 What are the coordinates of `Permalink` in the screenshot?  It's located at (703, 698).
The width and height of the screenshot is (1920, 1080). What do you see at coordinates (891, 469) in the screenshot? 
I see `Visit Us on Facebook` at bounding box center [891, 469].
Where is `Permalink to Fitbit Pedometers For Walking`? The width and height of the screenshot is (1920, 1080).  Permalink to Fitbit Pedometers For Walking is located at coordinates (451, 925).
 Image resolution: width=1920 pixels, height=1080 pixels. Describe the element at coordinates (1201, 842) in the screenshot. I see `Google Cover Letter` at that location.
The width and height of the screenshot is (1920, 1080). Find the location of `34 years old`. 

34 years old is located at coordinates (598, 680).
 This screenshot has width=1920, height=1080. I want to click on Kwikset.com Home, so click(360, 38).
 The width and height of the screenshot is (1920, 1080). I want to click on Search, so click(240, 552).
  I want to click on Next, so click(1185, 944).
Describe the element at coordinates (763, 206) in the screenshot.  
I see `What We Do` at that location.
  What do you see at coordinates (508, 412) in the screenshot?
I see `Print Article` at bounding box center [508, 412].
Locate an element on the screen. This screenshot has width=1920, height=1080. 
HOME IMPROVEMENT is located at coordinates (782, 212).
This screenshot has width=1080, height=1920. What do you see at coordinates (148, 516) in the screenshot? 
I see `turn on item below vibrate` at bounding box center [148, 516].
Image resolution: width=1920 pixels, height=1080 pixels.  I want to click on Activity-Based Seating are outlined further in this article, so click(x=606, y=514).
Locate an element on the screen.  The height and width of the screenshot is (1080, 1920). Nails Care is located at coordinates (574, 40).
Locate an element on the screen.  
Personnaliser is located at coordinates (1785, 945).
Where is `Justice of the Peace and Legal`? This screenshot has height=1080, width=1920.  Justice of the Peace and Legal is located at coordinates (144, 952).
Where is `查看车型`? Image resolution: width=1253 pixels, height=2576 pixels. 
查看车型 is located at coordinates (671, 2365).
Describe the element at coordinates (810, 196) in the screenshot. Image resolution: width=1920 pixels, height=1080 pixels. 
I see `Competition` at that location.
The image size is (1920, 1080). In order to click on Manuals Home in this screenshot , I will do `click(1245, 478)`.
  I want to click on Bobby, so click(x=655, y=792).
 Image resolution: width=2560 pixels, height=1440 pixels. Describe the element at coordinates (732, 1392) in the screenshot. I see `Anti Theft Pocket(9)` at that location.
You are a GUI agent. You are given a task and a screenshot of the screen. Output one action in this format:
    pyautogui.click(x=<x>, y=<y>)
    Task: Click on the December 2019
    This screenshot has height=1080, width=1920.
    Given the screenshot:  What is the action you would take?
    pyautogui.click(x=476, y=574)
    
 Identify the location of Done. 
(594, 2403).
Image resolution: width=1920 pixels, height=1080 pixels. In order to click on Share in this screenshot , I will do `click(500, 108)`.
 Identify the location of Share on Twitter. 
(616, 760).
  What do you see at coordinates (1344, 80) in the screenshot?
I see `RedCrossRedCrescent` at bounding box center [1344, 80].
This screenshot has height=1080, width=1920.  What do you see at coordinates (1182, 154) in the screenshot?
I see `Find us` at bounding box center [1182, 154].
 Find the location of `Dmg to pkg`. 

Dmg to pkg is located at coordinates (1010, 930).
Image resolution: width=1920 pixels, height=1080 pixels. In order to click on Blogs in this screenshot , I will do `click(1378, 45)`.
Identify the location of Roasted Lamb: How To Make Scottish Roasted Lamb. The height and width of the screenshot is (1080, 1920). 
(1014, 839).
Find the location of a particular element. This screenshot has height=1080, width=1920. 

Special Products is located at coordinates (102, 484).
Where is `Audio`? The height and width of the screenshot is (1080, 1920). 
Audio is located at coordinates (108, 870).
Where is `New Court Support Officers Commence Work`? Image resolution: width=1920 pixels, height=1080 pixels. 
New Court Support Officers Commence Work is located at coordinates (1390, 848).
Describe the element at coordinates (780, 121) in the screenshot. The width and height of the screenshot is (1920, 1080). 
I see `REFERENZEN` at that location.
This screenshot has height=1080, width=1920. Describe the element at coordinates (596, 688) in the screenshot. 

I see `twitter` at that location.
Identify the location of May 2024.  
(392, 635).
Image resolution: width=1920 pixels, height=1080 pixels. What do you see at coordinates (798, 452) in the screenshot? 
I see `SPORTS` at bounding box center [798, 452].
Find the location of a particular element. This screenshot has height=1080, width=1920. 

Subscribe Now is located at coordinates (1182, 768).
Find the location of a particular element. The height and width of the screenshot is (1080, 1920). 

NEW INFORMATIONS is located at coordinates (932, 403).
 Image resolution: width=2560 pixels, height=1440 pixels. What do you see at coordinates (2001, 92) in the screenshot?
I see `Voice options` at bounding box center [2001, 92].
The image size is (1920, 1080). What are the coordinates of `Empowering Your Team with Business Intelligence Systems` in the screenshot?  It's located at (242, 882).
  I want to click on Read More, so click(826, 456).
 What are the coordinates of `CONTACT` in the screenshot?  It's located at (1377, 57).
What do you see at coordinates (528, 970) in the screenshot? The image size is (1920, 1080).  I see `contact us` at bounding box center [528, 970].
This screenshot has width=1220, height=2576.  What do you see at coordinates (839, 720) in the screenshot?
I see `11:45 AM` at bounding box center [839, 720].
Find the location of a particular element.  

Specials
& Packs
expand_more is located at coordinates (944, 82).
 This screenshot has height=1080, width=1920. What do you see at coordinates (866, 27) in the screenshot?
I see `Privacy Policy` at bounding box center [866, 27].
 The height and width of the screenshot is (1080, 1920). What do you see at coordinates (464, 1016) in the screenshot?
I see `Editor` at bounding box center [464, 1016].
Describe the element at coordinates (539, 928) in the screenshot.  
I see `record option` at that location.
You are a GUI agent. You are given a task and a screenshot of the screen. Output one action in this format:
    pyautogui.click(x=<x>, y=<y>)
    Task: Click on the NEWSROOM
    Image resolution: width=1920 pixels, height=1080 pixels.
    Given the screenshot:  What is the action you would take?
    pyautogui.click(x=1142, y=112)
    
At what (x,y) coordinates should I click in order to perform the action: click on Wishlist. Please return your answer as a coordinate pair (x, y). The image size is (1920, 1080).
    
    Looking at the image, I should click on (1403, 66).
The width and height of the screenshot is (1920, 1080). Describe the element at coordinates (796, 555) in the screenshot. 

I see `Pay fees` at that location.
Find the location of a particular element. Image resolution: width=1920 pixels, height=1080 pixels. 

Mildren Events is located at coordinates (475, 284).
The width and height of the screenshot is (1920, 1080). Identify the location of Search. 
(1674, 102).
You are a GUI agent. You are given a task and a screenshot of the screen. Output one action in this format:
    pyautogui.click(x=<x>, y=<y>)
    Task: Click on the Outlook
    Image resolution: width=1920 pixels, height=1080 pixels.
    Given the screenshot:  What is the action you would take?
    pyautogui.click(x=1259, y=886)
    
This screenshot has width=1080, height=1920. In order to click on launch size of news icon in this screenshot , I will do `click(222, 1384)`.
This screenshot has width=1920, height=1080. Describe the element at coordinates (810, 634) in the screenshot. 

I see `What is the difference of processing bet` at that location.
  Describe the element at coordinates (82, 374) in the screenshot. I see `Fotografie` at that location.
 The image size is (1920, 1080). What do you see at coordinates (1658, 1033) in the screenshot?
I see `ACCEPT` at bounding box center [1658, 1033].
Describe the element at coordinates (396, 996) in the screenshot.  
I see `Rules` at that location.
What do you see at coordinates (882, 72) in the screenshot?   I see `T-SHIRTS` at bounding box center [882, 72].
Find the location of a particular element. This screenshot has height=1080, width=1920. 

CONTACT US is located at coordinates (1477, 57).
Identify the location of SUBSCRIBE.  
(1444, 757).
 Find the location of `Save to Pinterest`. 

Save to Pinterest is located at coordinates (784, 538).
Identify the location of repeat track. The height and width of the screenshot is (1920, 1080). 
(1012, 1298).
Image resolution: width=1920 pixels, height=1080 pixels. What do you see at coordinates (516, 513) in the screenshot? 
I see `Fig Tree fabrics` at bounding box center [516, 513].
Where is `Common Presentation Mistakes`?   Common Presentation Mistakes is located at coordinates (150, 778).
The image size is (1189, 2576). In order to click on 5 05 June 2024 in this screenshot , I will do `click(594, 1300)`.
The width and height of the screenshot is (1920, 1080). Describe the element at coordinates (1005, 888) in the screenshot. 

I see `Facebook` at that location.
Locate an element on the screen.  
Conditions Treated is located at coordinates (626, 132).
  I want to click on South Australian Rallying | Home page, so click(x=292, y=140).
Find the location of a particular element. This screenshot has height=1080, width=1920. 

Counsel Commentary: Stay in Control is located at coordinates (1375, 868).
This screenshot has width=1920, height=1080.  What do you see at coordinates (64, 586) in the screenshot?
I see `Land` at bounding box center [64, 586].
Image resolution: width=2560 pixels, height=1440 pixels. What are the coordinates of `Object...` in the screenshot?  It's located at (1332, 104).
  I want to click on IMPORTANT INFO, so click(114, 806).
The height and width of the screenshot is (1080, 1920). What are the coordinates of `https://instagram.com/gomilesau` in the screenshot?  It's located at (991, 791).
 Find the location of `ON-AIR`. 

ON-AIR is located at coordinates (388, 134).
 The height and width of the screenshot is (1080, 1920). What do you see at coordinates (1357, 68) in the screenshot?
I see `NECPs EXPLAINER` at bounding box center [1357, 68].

> **TASK DESCRIPTION**:
Collect every line of the data above that contains the string "Pinterest", matching case exactly, and copy each one.

> **TASK RESPONSE**:
 Find the location of `Save to Pinterest`. 
Save to Pinterest is located at coordinates (784, 538).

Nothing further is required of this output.